El nuevo presidente del Gobierno, Pedro Sánchez, ha prometido su cargo sin la presencia del crucifijo, un rasgo ideológico fundamental del Ejecutivo, sobrevenido gracias a la tormenta en la que vive el país desde hace unos cuantos años.
El mensaje ha congraciado a la izquierda adolescente y posmoderna en lo que ella denomina laicismo, cuando no es más que un ataque y avejentado anticatolicismo.
Más allá de tanta letanía anticlerical, lo que desalienta es el silencio de los católicos, su temor a ser mirados como altaneros residuos del pasado tratando de proteger sus creencias y principios heredados.
«- ¡Perdamos el miedo a decir que somos creyentes!» (Pepe Rodríguez, chef de cocina).
Porque no hablamos en absoluto de confesionalidad del Estado, sino saber si le corresponde a éste impulsar la indiferencia cultural y religiosa.
La cruz se ha apartado de los actos institucionales con la excusa de no excluir ni ofender a quienes no se sienten vinculados a los símbolos del cristianismo como si la conciencia de cualquier español pudiera sentirse insultada por esa presencia de la cruz.
Porque creas más o menos lo llevamos en los genes, por transmisión generacional.
Cuando lo que debemos reforzar es nuestra pertenencia a un universo de valores sobre los que se forjó España y sobre los que se constituyó la idea y realidad de Occidente.
Ese espacio de libertad que en Europa defendemos, como rasgo esencial de nuestra cultura, es también el de permitir la pluralidad y la convivencia. Pero nunca el de ser ajenos a nuestra propia historia y a los principios que nos forjaron defendiendo cada uno sus ideas.
Porque la cruz no solo es un signo venerado por el catolicismo si no que distintas religiones como la protestante o la ortodoxa eligen este símbolo de unión apostólica y de redención.
Esa cruz que tanto molesta en algunas personas fue instrumento y escudo protector de misioneros y conquistadores.
Sólo el demonio, representante del mal, le teme, poniéndola en posición invertida para así evitar su poder.
¡Qué sería de ti Daniel si en tu tumba no se alzara la blanca cruz que junto las frescas flores que tu madre diariamente deposita te acompañan!
Bajo un sencillo epitafio: ‘Daniel cumplió cinco años, un tres de mayo, cuando su fatal accidente. Hoy espera su último vuelo hacia el cielo’.
En ese primero de mayo muchas localidades en éste país celebran la fiesta de la Santa Cruz.
Pero pregunten en Caravaca el entusiasmo y devoción que su Cruz despiertan.

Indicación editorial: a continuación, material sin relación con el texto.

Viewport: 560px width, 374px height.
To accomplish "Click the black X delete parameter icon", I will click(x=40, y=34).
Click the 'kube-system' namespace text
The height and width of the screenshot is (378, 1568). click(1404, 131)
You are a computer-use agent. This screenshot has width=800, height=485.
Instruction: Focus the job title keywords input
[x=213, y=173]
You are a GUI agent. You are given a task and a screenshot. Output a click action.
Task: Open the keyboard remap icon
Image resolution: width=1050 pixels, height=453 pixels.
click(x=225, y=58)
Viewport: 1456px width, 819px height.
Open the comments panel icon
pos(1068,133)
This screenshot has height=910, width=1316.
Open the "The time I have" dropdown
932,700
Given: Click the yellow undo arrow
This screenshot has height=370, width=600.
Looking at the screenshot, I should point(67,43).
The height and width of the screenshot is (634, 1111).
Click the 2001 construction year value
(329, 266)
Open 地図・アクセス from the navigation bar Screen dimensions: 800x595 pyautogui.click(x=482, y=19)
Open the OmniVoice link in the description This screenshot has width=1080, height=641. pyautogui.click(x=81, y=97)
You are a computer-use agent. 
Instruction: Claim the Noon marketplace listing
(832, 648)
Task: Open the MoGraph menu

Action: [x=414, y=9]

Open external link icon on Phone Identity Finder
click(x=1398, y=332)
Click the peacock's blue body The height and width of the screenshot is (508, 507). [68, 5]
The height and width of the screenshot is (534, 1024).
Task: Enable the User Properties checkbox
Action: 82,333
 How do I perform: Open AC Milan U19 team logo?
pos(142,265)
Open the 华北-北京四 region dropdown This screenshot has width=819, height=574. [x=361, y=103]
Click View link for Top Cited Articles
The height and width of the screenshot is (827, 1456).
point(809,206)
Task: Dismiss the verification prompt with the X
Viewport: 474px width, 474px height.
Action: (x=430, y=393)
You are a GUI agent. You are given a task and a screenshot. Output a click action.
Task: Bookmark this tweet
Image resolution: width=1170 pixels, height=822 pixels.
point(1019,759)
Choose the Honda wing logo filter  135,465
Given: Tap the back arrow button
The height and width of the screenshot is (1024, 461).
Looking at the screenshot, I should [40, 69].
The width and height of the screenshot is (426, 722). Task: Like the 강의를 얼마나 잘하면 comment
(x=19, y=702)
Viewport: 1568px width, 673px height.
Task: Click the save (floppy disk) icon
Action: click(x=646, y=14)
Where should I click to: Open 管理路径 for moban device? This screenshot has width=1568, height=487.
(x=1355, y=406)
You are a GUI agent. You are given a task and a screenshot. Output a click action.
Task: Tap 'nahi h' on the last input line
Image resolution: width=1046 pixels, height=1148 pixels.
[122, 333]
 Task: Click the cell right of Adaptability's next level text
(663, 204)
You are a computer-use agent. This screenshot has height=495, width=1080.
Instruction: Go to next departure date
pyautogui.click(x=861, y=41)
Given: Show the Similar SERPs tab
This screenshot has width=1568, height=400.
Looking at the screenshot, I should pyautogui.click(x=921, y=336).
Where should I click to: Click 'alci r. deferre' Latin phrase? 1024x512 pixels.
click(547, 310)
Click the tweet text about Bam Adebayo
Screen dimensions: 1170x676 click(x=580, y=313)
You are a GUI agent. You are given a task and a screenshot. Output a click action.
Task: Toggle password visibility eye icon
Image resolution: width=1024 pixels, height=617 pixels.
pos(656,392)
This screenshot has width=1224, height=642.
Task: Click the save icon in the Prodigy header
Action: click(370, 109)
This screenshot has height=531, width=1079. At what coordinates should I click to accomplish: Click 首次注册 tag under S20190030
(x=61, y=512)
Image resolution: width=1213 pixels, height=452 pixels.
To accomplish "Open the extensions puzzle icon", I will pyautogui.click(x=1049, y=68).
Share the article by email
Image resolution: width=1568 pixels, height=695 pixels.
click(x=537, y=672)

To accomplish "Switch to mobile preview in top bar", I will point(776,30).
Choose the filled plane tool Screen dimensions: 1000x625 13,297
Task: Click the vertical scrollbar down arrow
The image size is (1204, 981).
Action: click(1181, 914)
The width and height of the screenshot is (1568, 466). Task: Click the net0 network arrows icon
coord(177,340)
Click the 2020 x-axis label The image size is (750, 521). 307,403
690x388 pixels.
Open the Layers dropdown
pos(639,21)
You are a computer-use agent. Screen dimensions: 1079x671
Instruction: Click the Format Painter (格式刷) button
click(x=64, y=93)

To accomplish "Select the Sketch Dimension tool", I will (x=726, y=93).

Porque esa Cruz no es el signo de un privilegio ni la ofensa a los no creyentes. Es, por el contrario, el símbolo de una larga lucha por la igualdad y el respeto al hombre. Y es, sobre todo, aquello que nos identifica, creyentes o no creyentes, como miembros de una civilización dos veces milenaria, cobijo y amparo de marginados y perseguidos desde la época romana.
Todo ello, lo escribo, desde un punto de vista, político, social y religioso.